## PROBLEM TO WORK ON
Scan the material below for lines with the word "question" and reply with how many there are, nothing else.

# # # # #

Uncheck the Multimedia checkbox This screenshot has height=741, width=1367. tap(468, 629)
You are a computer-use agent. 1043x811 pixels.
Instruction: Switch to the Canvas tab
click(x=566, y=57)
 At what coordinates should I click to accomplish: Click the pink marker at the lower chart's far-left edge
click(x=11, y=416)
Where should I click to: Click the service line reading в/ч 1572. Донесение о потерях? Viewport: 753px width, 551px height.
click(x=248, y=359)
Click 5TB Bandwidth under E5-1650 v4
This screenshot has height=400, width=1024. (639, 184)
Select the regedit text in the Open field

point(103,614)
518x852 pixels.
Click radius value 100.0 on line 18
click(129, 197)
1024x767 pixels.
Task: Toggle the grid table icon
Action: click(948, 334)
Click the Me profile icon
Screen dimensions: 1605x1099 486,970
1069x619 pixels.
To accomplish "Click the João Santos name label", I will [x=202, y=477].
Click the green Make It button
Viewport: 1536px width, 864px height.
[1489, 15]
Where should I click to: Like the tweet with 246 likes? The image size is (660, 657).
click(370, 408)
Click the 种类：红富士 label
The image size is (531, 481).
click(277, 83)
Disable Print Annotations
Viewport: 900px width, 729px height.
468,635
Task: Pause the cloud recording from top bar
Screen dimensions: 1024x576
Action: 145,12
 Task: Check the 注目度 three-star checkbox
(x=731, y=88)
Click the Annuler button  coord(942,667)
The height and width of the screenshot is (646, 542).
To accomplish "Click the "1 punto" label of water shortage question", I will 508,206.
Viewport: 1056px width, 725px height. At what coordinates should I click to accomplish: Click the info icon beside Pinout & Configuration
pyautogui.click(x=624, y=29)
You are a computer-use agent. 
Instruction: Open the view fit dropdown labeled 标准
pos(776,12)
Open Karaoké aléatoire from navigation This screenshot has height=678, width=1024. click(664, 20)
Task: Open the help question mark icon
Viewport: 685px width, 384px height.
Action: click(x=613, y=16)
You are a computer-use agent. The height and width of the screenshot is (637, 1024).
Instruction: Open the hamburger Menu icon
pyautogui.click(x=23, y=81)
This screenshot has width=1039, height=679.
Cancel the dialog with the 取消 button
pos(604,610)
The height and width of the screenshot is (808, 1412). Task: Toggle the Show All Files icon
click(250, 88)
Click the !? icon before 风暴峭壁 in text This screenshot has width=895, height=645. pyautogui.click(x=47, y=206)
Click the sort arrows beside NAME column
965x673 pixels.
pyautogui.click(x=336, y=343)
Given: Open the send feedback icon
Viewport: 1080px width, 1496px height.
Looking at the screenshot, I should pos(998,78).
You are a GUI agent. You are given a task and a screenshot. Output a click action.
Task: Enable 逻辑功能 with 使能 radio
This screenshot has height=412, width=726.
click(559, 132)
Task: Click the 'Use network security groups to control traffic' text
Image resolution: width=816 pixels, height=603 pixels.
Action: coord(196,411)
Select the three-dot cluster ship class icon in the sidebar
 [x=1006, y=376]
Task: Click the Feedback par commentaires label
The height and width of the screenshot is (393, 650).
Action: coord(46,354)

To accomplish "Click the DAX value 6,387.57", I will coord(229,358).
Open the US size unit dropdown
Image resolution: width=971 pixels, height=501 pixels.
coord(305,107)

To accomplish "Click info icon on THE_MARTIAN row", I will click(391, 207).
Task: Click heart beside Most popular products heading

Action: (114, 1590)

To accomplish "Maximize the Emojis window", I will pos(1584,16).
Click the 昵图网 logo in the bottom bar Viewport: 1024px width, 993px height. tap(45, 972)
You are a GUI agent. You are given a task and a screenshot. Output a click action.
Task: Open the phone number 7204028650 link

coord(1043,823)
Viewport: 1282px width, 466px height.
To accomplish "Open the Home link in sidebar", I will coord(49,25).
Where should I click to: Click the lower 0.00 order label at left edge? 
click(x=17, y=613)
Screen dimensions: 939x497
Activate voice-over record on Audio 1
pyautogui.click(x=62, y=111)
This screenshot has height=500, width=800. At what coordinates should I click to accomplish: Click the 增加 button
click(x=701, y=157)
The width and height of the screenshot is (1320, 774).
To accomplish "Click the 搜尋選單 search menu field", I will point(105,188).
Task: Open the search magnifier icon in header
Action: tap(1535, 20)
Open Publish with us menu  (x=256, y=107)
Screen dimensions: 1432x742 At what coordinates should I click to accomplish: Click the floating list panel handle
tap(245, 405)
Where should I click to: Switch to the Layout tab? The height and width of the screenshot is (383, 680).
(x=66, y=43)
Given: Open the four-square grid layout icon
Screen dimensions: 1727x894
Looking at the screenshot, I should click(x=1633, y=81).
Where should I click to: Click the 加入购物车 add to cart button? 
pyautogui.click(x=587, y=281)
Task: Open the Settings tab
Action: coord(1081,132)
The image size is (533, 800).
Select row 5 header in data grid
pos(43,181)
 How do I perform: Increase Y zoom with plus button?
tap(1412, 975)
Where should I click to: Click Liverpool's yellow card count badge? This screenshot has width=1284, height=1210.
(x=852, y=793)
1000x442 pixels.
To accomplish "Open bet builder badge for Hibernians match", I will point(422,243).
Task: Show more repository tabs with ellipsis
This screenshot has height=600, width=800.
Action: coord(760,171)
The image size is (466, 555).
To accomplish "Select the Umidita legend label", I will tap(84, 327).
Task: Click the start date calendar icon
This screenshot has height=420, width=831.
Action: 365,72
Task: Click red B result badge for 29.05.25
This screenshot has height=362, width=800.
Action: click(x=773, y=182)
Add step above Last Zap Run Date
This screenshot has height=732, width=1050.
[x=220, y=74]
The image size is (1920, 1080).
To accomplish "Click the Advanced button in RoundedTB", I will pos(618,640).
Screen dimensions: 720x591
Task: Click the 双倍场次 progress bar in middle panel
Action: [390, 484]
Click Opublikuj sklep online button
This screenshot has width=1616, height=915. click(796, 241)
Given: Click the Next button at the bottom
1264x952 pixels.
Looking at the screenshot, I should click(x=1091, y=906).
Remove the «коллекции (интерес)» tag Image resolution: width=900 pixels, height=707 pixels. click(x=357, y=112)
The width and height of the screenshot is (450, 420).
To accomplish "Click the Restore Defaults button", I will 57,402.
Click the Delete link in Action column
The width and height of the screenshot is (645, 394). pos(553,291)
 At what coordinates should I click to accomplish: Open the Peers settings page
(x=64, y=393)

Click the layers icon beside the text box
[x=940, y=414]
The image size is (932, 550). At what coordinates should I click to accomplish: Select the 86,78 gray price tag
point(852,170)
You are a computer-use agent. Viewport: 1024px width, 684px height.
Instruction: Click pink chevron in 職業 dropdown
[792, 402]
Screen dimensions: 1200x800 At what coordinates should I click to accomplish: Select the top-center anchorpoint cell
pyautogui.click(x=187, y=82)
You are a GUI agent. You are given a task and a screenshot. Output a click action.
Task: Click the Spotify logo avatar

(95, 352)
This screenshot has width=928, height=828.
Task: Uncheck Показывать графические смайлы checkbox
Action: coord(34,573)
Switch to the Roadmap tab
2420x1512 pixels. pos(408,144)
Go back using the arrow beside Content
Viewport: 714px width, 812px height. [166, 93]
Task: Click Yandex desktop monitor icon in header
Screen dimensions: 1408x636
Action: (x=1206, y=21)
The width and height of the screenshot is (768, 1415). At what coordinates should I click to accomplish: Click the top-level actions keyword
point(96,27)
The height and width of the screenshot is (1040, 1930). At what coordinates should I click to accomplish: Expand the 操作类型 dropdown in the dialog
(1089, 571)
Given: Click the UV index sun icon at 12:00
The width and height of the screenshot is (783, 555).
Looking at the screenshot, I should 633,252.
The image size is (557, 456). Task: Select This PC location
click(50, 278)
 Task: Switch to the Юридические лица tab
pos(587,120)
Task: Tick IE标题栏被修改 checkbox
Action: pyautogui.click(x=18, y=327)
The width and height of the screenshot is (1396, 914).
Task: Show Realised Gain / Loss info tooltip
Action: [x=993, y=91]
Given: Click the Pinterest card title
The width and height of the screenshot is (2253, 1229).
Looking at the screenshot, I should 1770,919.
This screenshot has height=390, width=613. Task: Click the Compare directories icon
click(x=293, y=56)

# # # # #

## ANSWER TO THE EXERCISE
2